Safe sex and trust about sexual backgrounds plays an important part in Universal’s “Cross My Heart,” starring Martin Short and Annette O’Toole. The studio describes the film, due out this fall, as a romantic comedy about “two single people who experience excitement, romance, despair and joy on their critical third date,” with mutual deception about their pasts at the crux of their problems.

One of the four young women characters on NBC’s “Facts of Life” “will have her first sexual encounter this (coming) season, in a positive way,” says executive producer Irma Kalish. “We do plan to make a responsible statement about safe sex, even getting into protection. And we’re likely to do an AIDS story if we find the right approach.”

ABC, the network probably best known for sexually oriented TV movies dealing with extramarital affairs, housewife hookers, et al, is changing its image. “My own proclivity is to not make those kind of movies, notwithstanding the current health problem,” says Ted Harbert, ABC’s vice president, motion pictures. “You’re seeing less of them already. But does the current health crisis influence that? Sure.”

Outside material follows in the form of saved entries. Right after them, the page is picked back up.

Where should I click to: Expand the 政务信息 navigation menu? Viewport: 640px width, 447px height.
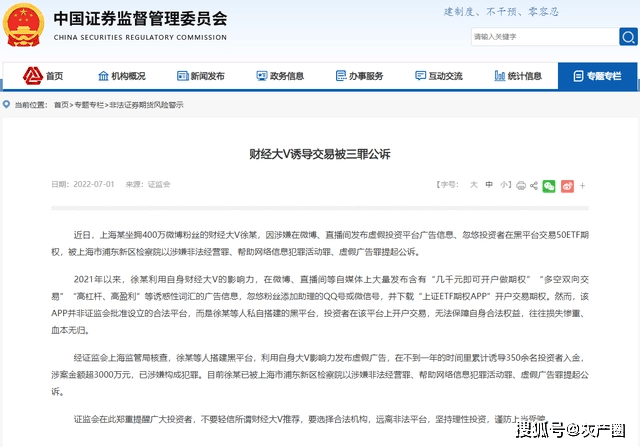coord(278,76)
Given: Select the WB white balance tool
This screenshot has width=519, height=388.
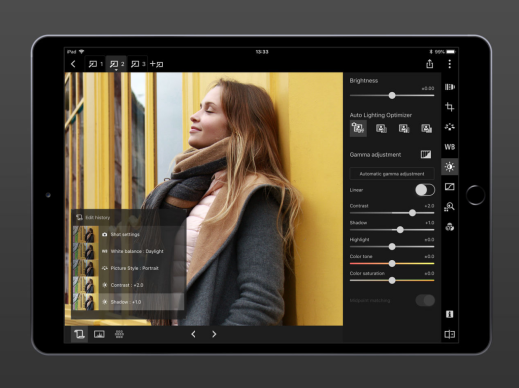Looking at the screenshot, I should [449, 147].
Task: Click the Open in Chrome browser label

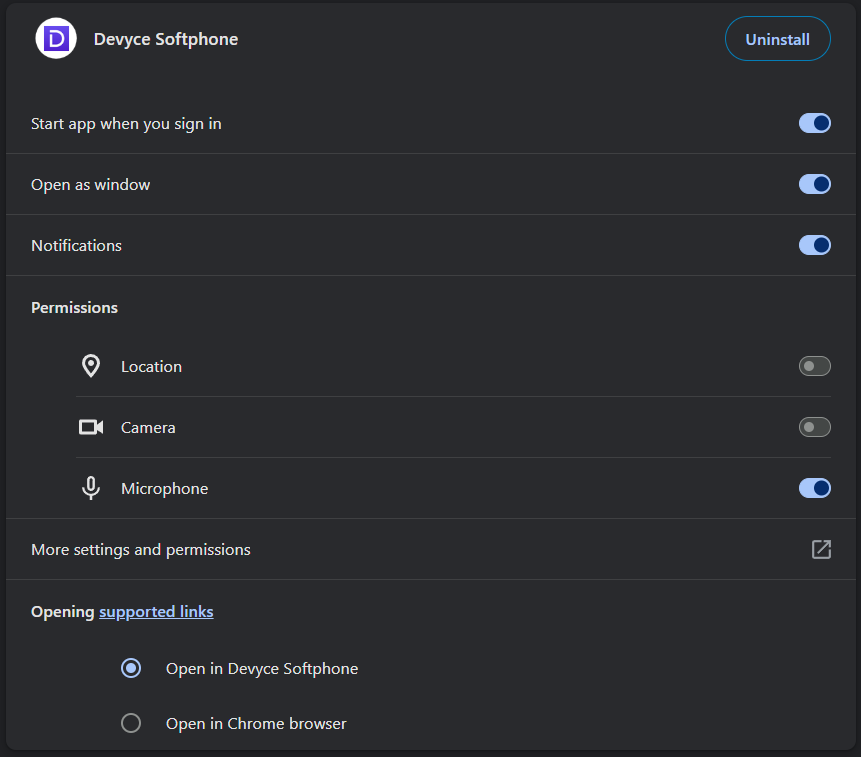Action: [x=256, y=724]
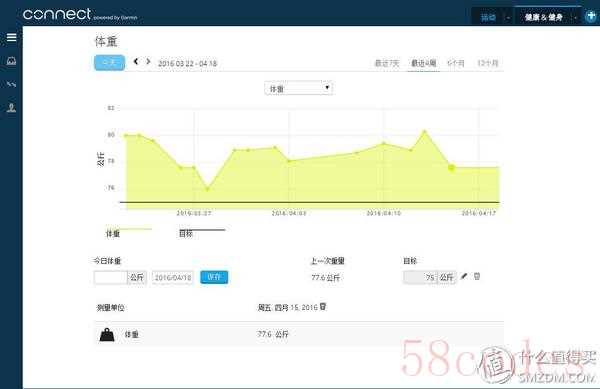Screen dimensions: 600x389
Task: Go to next date range arrow
Action: point(148,61)
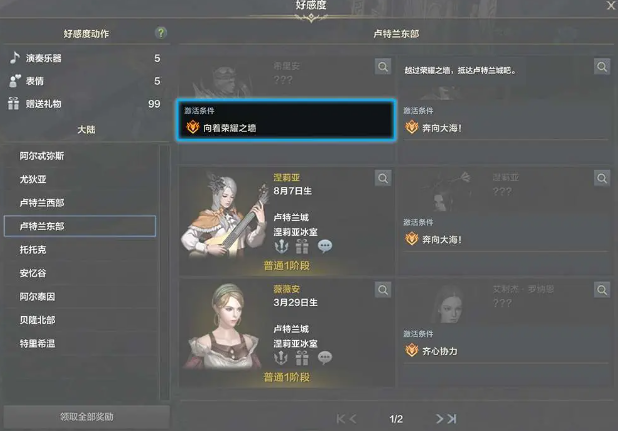Click magnifier icon on 艾利杰·罗纳恩 card
618x431 pixels.
coord(602,290)
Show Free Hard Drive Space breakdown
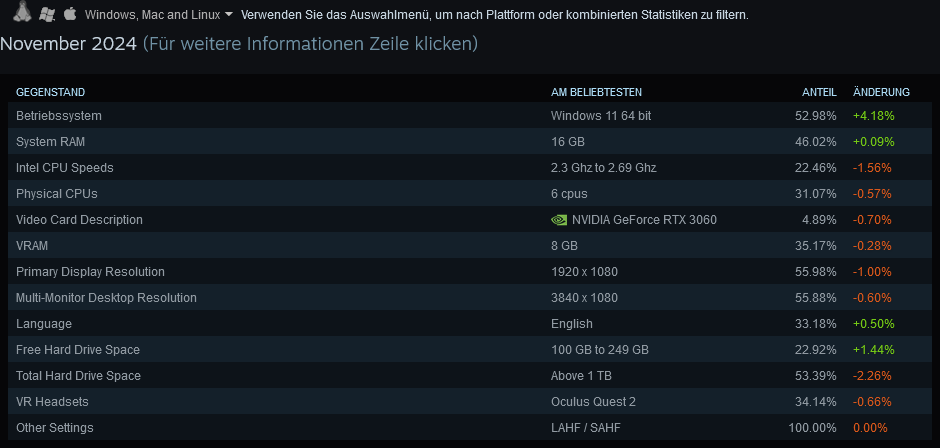940x448 pixels. [471, 350]
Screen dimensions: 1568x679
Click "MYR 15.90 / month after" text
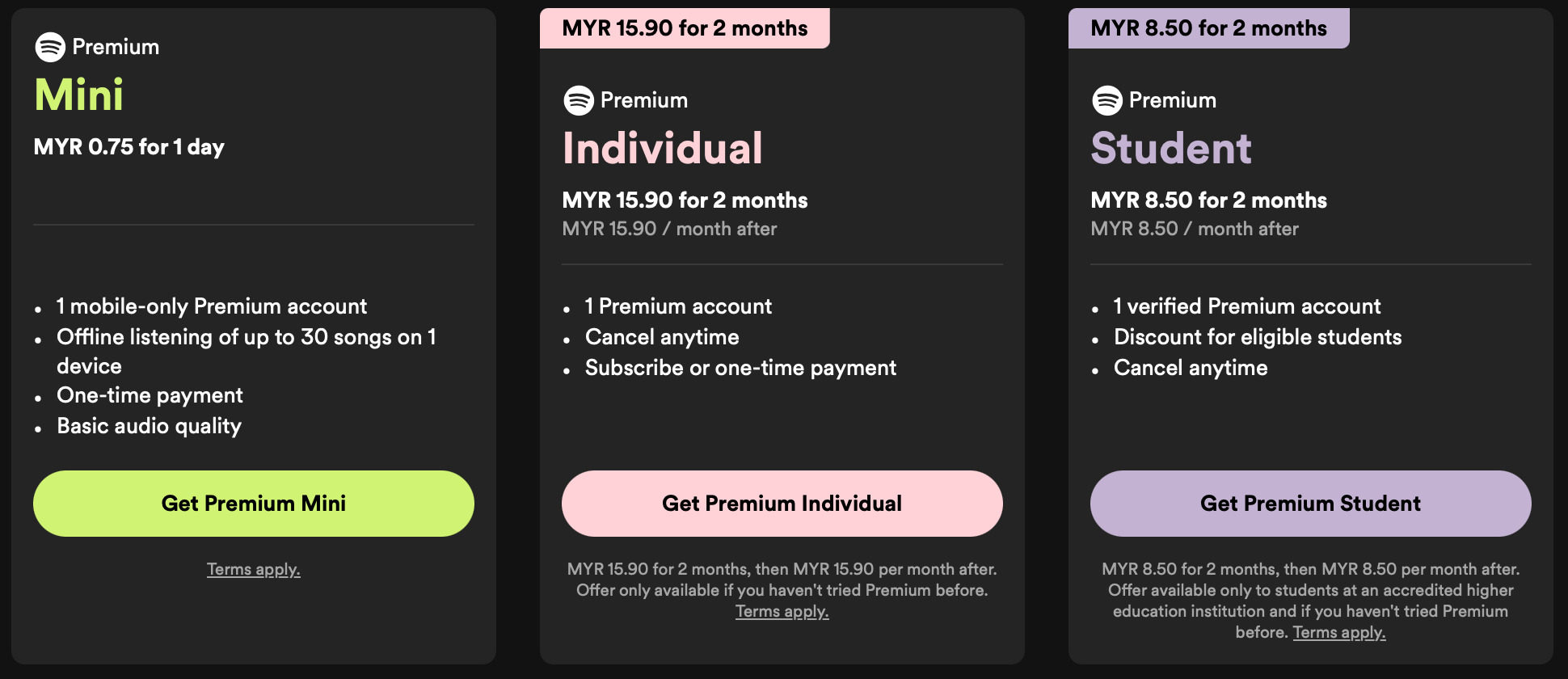[669, 229]
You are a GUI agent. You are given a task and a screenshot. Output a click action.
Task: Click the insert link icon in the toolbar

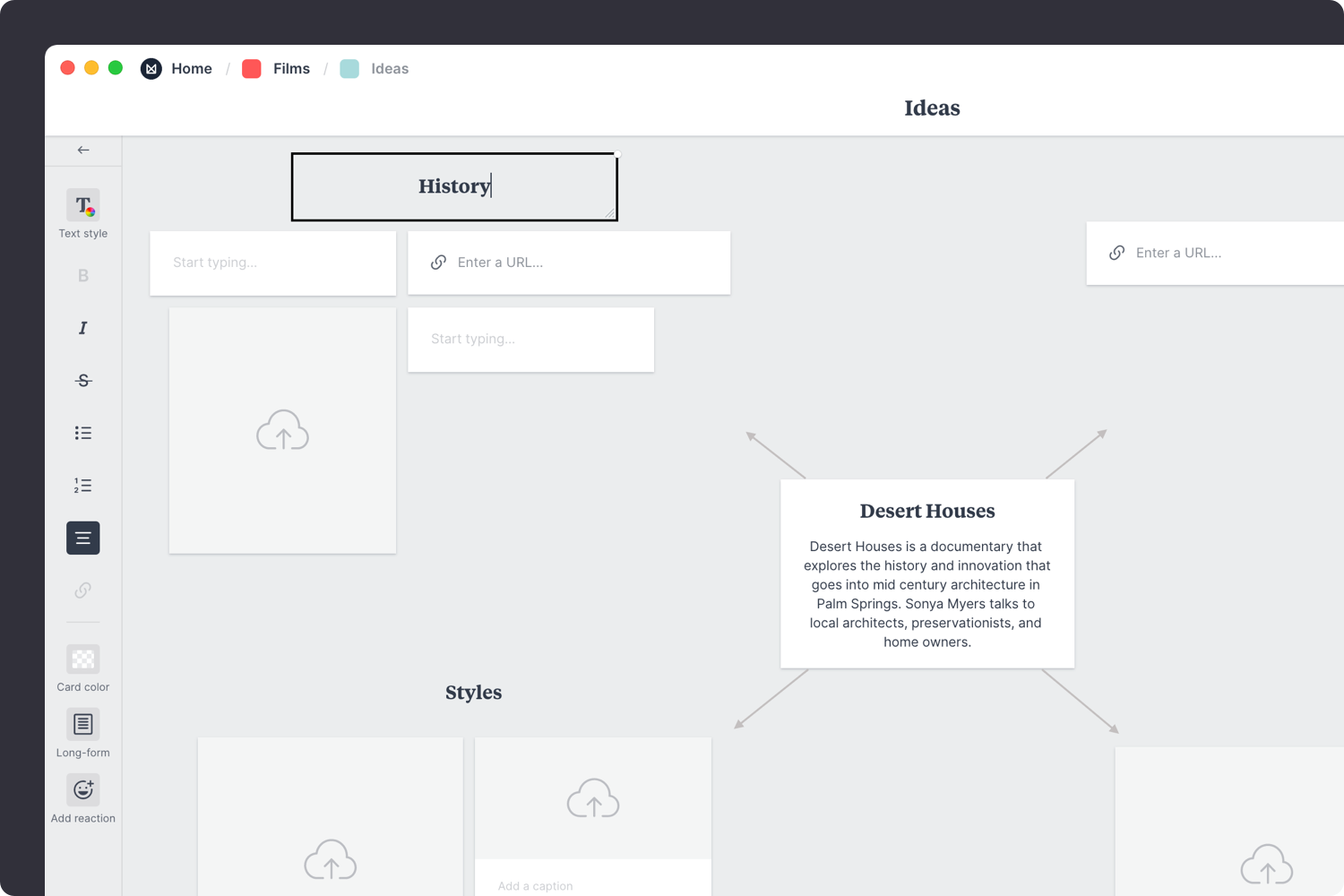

“Love Potion No. 9,” an original screenplay by Dale Launer (“Ruthless People”), has been rejected by almost every studio. A comedy about an insecure young man who drinks a potion enabling his voice to “psycho-acoustically stimulate” members of the opposite sex to fall madly in love with him for four hours, it contains a montage showing him on a 48-hour sexual binge. Launer denies the suggestion--by a source close to the studios--that AIDS consciousness hurt his script’s reception when he first sent it around. But Launer concedes that in recent months, studio executives “have had problems” with the character’s sexual profligacy, especially the montage.

Launer, who hopes to close a deal with an independent to also direct, plans to shoot the montage with safe sex, with unsafe sex and with no sex--”and probably go with the safe-sex version.”

A source who has read the script for 20th Century Fox’s “Less Than Zero” reports that it is a “much more moralistic story now” than the source novel by Bret Easton Ellis, “which had no morals.” Gone is the random and rampant sex, including teen-age bisexuality and homosexual prostitution. The lead character of Clay (Andrew McCarthy in the film), morally directionless in the book, is now “something of a hero trying to save his friend from drugs.”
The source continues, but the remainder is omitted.